The Cherokee Kid is the most famous cowboy Indian known today.
His real name was Will Rogers, and he was born in 1879 on a cattle ranch in the Cherokee Nation that later would become Oologah, Oklahoma. His unsurpassed lariat feats would earn him a listing in the Guinness Book of World Records for throwing three lassos at the same time: the first rope caught a running horse’s neck, the other looped the horse’s four legs and the last lassoed the rider. Americans everywhere had a chance to see his talent in the 1921 movie, The Ropin’ Fool.
Yet there were many unsung cowboy Indians who were also corralled on reservations throughout the West in the 19th century. Anyone who knows their Indian rodeo history would recognize Jackson Sundown, the Nez Perce nephew of Chief Joseph, who began competing when he was in his 40s and won the world championship in 1916. In Canada, the best-known early rodeo star was Tom Three Persons, a Blood from Alberta who won the World Bucking Horse Championship at the first Calgary Stampede in 1912.
The rodeo story is one of survival. It allowed reservation Indians to turn their agricultural duties into a salvation of their customs and tribal values. Horses and cattle allowed Indians to demonstrate “virtues such as bravery, generosity in gift giving, and respect for the natural world” and the “rodeo resonated with their own cultural priorities of being with family and community members, in the outdoors, and on horseback,” writes Allison Fuss Mellis in the University of Oklahoma Press book, Riding Buffaloes and Broncos: Rodeo and Native Traditions in the Northern GreatPlains.
Oklahoma Press also introduced us to Benedicte Wrensted, a Danish photographer of Shoshone and Bannock Indians on the Fort Hall Reservation from her studio in Pocatello, Idaho. Wrensted was born in Hjorring, northern Denmark, on February 10, 1859. She moved to the U.S. in 1892, after her father died, and finally settled at the age of 36 in Pocatello. She took over “Hower’s Old Stand,” run by county surveyor A.B. Hower whose work on the Fort Hall Reservation had already made the studio a popular spot with local Indians. Wrensted worked as a photographer in Pocatello for nearly 20 years, as stated in her retirement announcement in the May 18, 1912, issue of the Pocatello Tribune.

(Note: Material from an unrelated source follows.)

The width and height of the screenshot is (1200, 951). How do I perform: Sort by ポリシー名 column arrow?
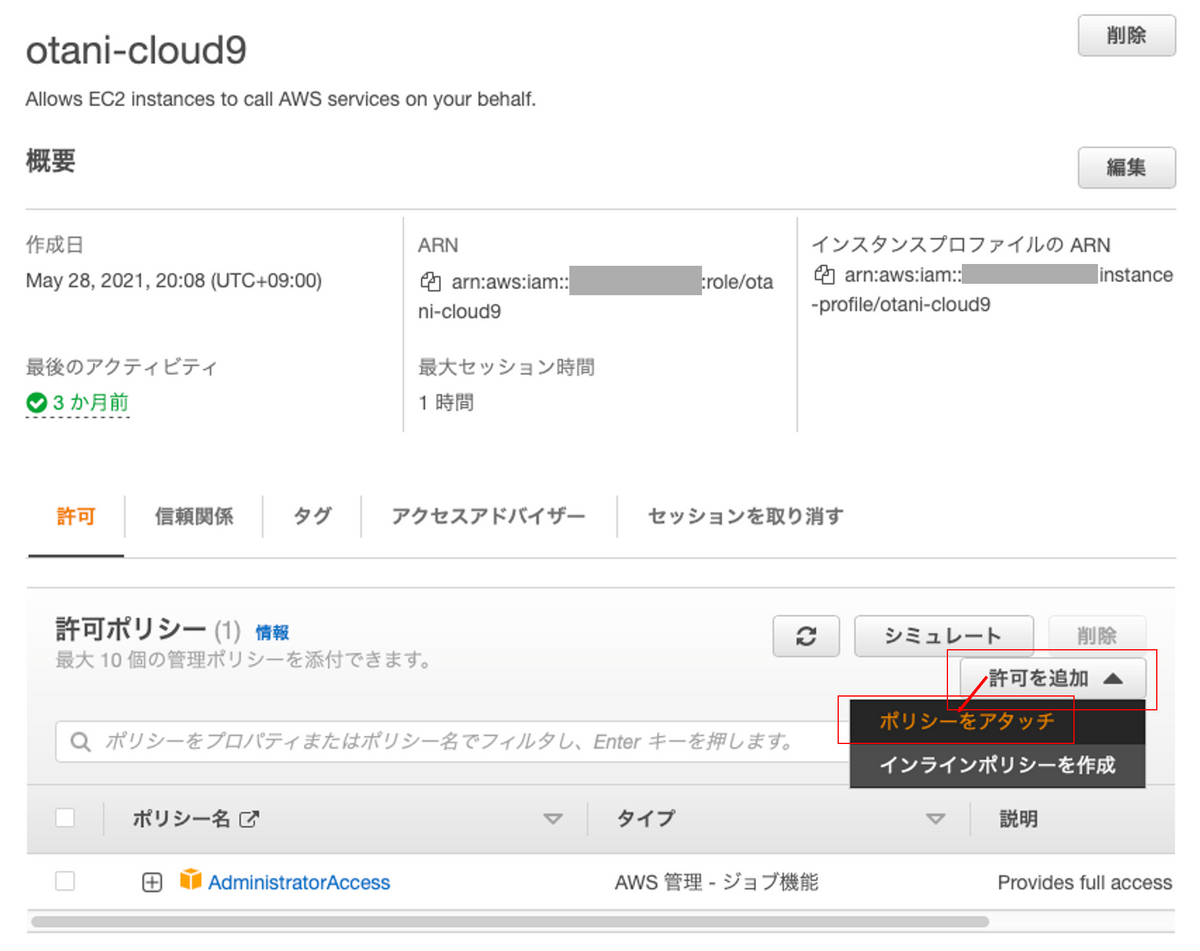pos(553,819)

Her work is special mainly because she was a commercial photographer. She had only the sitters in mind, making portraits of them that would suit their needs—unlike the famed Indian pictorialist Edward Curtis, who captured Indian life of more than 80 tribes during 1896 to the 1930s. Curtis was revealing a “vanished race” to the world. But he never visited Fort Hall. Photographers who did visit the reser-vation included William Henry Jackson. Bannocks and Shoshones do not appreciate his views of their ancestors as Jackson made them appear to be destitute and backward. But they do appreciate Wrensted’s work, says Bonnie Wuttunee-Woolsworth, then director of the Shoshone-Bannock Museum, in Joanna Cohan Scherer’s book, A Danish Photographer of Idaho Indians.

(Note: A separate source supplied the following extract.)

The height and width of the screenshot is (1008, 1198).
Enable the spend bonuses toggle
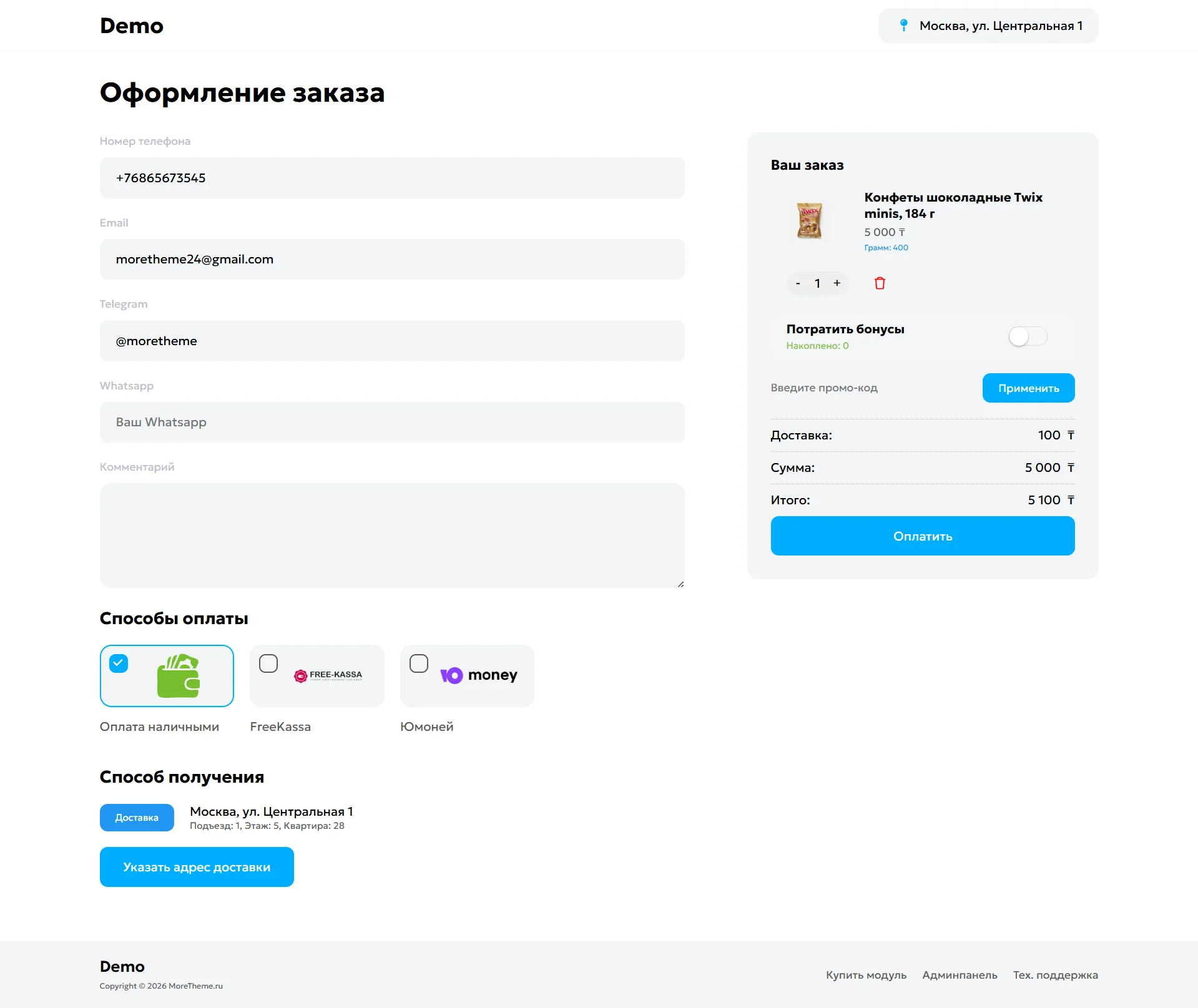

Scherer’s book is a touching history of Wrensted’s life and her relationship with Fort Hall Indians. This photo essay is courtesy of both Scherer’s book and the U.S. National Archives collection from which Scherer culled many of her images for the book. Our favorite photos in Wrensted’s collection are those showing cowboy Indians at Fort Hall. These are the ranchers whose tribal ties the federal government tried to subdue, but never could.